Goal. Write out the data below verbatim, everything from the line containing "Open the Release Time menu item" down to the line containing "pyautogui.click(x=581, y=688)", including both of those lines.

Rows from a dataset.
— BEGIN —

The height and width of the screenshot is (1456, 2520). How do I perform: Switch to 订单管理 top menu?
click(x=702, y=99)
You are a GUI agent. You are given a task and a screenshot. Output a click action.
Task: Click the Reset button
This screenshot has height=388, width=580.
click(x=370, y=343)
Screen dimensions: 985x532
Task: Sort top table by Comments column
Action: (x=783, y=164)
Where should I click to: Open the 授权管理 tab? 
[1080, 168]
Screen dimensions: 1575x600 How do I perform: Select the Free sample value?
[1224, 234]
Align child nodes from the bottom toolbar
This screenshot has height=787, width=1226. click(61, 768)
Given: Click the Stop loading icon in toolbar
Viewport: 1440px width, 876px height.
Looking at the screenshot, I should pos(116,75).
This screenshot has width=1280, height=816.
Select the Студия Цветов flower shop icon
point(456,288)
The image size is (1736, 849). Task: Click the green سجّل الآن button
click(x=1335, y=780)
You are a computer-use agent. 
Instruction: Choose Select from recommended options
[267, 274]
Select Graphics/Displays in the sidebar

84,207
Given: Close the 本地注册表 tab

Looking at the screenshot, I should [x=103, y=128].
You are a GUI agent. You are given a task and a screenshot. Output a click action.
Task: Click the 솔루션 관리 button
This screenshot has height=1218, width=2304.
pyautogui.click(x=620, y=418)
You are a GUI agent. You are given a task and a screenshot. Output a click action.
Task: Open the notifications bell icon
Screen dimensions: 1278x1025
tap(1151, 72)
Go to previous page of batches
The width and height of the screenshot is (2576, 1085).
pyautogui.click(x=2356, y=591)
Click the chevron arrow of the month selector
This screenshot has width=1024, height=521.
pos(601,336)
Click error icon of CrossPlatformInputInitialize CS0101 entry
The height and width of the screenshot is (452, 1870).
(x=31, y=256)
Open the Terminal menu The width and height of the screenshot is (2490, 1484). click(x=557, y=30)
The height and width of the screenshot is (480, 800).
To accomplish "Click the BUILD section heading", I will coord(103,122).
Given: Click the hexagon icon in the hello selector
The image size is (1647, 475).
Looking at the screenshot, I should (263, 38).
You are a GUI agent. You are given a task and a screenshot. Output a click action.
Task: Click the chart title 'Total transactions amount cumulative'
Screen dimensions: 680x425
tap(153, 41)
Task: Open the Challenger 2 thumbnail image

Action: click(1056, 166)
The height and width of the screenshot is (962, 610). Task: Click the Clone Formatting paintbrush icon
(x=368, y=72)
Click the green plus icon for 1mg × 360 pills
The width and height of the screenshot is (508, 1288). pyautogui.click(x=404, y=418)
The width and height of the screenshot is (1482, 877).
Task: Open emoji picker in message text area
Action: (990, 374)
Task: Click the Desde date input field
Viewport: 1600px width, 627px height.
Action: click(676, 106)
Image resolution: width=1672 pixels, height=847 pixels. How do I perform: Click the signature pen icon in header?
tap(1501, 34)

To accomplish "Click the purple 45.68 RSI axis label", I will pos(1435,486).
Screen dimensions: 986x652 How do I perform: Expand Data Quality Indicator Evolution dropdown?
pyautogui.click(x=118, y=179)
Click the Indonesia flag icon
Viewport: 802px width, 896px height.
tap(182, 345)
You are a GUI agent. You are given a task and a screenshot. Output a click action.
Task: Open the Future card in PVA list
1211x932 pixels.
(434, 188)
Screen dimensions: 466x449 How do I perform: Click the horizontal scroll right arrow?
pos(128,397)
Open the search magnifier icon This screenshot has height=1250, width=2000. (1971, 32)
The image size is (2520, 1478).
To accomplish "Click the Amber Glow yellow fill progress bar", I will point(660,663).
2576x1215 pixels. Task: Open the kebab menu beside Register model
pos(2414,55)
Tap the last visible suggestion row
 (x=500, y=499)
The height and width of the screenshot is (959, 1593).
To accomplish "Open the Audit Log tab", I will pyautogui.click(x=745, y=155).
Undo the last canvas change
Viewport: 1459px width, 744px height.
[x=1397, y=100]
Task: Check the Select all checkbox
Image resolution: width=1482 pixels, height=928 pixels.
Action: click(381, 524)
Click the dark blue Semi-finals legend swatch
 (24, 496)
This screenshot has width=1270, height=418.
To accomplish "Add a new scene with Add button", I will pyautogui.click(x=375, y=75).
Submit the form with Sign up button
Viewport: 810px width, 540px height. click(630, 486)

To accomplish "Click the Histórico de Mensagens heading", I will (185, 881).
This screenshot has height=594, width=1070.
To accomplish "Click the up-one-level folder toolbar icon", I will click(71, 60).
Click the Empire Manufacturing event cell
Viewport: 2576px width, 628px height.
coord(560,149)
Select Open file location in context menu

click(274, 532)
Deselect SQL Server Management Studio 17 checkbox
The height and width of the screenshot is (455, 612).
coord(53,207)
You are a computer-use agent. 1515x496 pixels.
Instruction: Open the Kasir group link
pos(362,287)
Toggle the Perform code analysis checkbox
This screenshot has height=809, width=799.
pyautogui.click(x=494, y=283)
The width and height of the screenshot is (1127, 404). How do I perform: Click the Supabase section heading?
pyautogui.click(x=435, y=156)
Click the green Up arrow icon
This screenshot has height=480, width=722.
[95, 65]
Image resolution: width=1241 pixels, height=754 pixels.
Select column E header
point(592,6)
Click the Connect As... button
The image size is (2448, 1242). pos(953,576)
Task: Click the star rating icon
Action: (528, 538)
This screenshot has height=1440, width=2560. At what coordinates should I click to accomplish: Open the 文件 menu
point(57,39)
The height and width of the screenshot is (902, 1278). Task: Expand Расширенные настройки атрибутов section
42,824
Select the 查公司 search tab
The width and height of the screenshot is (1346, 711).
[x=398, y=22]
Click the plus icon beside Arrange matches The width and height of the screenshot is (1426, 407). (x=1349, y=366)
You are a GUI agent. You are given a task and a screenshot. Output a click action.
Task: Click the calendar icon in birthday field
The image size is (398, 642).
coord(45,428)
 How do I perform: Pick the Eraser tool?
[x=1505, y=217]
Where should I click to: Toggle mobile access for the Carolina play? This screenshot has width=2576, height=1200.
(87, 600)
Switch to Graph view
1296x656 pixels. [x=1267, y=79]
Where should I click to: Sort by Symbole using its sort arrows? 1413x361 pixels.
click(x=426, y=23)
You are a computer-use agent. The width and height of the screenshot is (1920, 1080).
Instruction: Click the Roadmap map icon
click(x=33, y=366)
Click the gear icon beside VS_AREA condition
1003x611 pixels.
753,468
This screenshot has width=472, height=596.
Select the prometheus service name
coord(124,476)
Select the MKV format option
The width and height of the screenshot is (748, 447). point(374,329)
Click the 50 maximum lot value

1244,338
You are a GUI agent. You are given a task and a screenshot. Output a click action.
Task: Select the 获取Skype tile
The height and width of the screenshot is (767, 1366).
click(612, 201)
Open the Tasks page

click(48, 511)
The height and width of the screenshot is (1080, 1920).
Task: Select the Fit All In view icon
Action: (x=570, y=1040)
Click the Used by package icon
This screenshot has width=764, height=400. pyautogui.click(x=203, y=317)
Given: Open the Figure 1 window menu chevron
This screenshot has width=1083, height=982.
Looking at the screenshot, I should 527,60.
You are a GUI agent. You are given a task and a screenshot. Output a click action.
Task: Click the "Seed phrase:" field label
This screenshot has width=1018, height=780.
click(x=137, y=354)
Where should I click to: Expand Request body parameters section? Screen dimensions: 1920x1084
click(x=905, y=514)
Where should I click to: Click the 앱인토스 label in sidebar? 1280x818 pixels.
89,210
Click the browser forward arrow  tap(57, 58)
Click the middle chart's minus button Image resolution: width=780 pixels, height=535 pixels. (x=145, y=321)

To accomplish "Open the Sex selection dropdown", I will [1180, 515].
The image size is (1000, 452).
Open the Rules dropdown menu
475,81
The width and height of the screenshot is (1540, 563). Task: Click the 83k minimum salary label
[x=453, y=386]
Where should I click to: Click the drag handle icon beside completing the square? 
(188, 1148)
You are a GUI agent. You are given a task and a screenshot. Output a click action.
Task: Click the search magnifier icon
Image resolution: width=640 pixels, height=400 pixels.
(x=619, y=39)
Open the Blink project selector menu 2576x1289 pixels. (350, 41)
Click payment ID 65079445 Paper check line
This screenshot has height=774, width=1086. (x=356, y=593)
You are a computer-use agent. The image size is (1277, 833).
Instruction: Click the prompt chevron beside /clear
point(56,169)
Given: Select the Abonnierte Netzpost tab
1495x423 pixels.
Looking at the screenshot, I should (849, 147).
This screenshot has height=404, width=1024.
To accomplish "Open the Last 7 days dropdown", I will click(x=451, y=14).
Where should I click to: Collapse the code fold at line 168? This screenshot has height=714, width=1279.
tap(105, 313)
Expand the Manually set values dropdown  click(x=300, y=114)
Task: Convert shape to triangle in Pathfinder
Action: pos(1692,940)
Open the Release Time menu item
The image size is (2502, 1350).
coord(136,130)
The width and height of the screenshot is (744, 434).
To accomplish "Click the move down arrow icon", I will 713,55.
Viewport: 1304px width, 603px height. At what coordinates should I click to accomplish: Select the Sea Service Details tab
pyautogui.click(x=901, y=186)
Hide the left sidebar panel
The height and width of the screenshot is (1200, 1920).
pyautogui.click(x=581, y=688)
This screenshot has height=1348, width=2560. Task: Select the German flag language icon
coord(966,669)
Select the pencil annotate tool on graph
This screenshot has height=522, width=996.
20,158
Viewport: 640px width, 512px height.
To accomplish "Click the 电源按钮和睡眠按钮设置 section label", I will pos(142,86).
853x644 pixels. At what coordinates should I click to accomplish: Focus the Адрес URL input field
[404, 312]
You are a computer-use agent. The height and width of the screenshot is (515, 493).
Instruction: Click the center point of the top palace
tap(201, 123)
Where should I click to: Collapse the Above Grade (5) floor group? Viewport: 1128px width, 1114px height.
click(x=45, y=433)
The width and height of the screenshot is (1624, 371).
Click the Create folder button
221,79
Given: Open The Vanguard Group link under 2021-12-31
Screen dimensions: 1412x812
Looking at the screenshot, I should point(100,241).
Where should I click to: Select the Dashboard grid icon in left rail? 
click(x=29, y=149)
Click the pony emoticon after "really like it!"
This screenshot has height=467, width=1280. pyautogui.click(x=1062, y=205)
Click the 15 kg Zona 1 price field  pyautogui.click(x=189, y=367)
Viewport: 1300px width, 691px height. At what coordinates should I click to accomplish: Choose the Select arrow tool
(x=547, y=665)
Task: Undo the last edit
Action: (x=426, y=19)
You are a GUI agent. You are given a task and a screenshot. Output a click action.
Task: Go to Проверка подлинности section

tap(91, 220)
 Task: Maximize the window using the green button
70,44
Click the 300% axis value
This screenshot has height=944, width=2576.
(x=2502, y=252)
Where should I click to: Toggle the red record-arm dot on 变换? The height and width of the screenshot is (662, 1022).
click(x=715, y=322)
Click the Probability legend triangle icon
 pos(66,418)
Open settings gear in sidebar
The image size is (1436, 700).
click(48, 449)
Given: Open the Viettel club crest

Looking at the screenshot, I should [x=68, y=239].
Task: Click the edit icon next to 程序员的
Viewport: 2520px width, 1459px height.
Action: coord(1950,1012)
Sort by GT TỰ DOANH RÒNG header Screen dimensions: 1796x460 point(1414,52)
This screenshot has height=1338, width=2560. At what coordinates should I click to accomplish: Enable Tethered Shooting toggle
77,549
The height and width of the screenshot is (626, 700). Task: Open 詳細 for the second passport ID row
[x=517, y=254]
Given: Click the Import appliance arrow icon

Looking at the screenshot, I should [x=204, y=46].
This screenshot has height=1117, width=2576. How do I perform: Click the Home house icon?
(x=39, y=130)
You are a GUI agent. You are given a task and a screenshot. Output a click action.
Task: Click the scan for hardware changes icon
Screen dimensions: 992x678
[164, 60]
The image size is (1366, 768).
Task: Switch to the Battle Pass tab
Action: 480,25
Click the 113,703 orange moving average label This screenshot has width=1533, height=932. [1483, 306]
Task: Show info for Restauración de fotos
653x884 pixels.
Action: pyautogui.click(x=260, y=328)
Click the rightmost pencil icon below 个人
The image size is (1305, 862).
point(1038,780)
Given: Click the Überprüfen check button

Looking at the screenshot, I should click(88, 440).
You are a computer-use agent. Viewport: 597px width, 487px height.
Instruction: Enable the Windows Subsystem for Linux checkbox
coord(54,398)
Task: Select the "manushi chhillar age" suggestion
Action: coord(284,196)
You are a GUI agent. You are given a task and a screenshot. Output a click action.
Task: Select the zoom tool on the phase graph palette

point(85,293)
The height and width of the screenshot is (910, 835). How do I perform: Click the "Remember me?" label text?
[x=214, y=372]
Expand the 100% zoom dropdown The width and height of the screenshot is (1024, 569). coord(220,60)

— END —

Final answer.
Open the Release Time menu item
The image size is (2502, 1350).
coord(136,130)
The width and height of the screenshot is (744, 434).
To accomplish "Click the move down arrow icon", I will 713,55.
Viewport: 1304px width, 603px height. At what coordinates should I click to accomplish: Select the Sea Service Details tab
pyautogui.click(x=901, y=186)
Hide the left sidebar panel
The height and width of the screenshot is (1200, 1920).
pyautogui.click(x=581, y=688)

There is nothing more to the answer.